He compared fighting billionaire influence to American colonists “taking on the entire British empire, the most powerful force on Earth.”
“From the bottom of my heart, I am convinced that they can be beaten,” he said to a long standing ovation.
Sanders thanked his audience for an “unbelievable turnout” and encouraged Republican Rep.
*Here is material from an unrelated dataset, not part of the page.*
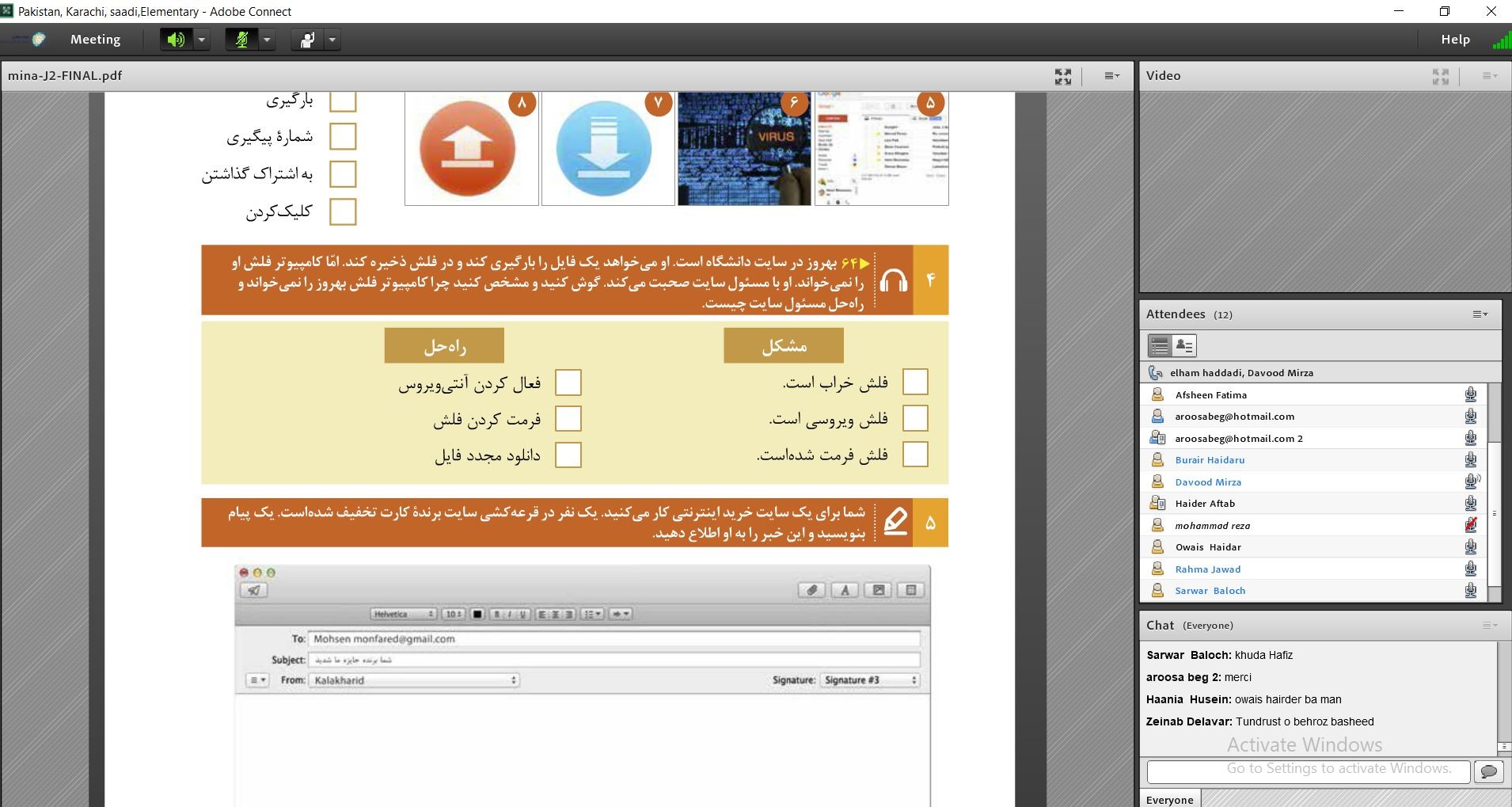Click Davood Mirza's active microphone icon
Screen dimensions: 1512x807
(1471, 482)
Bryan Steil, who represents Wisconsin’s 1st Congressional District, to hold a town hall meeting in the same arena at a later date.
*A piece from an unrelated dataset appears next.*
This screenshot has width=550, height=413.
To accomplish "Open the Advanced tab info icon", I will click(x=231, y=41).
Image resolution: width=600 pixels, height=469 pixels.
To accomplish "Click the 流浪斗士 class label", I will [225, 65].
Steil called Sanders’ appearance part of a “fear mongering tour” and, in a statement, said Wisconsinites want “secure borders, control of spending, and boys out of girls’ sports.”

Supporters and Sanders reflect on present moment
Ellen Dux and Julian Kudick drove from Milwaukee to see Sanders.
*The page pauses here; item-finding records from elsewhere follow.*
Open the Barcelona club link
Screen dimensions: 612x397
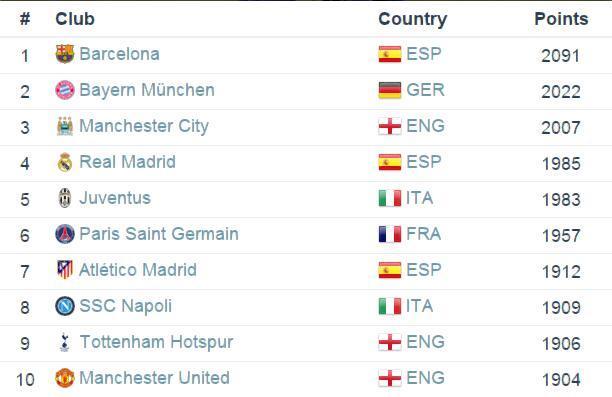tap(119, 54)
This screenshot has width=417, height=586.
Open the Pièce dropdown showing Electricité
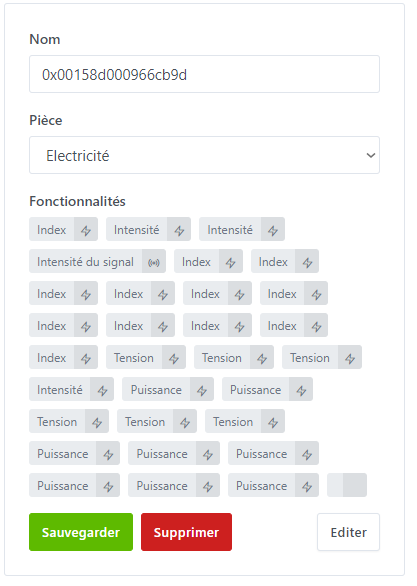click(204, 155)
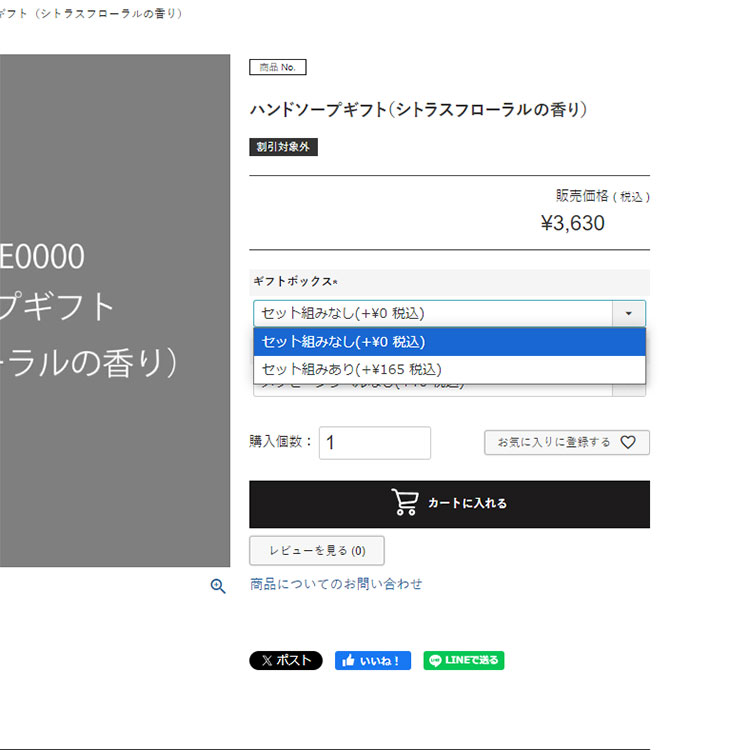This screenshot has height=750, width=750.
Task: Click the 購入個数 quantity input field
Action: tap(375, 443)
“He had the right way the whole time, and the Democrats kind of failed us in that regard,” Kudick said.
“He’s obviously doing (the tour) for the people. He’s not doing it for a position of power. He genuinely feels this way,” Dux said.
Rita and Joe Bomher came up to the rally from Chicago.
“Don’t let them divide us between religion, abortion, LGBT — that doesn’t matter,” Rita Bomher said. “Skin color doesn’t matter.”
“We just got to come together on these main issues and stop these guys from robbing us of this American Dream that we keep talking about that’s not working for anybody,” Joe Bomher said.

After the event, Sanders told WPR the rally’s 4,000-person turnout was “mind-boggling” and “very gratifying.”
He said his task is going to “marginal districts” like Wisconsin’s 1st district, arguing to people what’s “at stake,” and hoping constituents pressure their congresspeople to oppose the Trump administration’s actions.
Sanders headed to Altoona in Eau Claire County on Saturday and to Warren, Michigan later the same day. He spoke in Nebraska and Iowa as part of this tour last month.